Optimal spectral transport of non-Hermitian systems

TL;DR

This paper explores how optimal spectral transport, measured by the Wasserstein metric, reveals key features of non-Hermitian systems' spectra as they deform under varying conditions, linking spectral geometry to physical properties.

Contribution

It introduces the use of optimal spectral transport and the Wasserstein metric to analyze and extract physical features of non-Hermitian models, connecting spectral deformation to topological and phase transition properties.

Findings

Spectral deformation connects different boundary condition spectra.

Wasserstein metric reveals topological and phase transition features.

Key spectral features can be extracted from optimal transport analysis.

Abstract

The optimal transport problem seeks to minimize the total transportation cost between two distributions, thus providing a measure of distance between them.
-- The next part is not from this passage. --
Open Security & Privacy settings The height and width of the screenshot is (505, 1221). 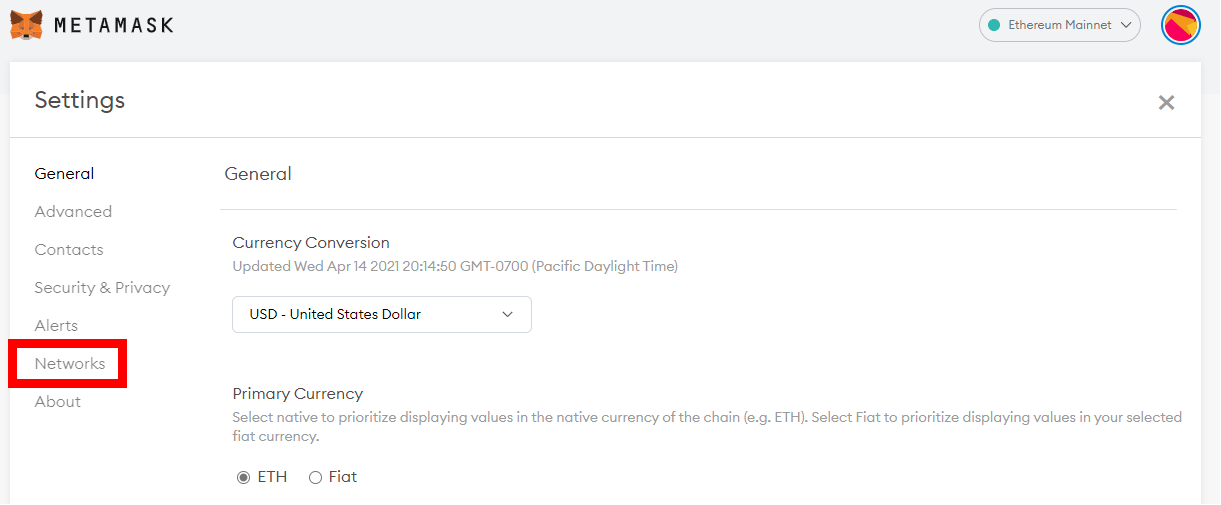[102, 288]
In this work, we study the optimal transport of the eigenspectrum of one-dimensional non-Hermitian models as the spectrum deforms on the complex plane under a varying imaginary gauge field. Notably, according to the non-Bloch band theory, the deforming spectrum continuously connects the eigenspectra of the original non-Hermitian model (with vanishing gauge field) under different boundary conditions. It follows that the optimal spectral transport should contain key information of the model. Characterizing the optimal spectral transport through the Wasserstein metric, we show that, indeed, important features of the non-Hermitian model, such as the (auxiliary) generalized Brillouin zone, the non-Bloch exceptional point, and topological phase transition, can be determined from the Wasserstein-metric calculation. We confirm our conclusions using concrete examples. Our work highlights the key role of spectral geometry in non-Hermitian physics, and offers a practical and convenient access to the properties of non-Hermitian models.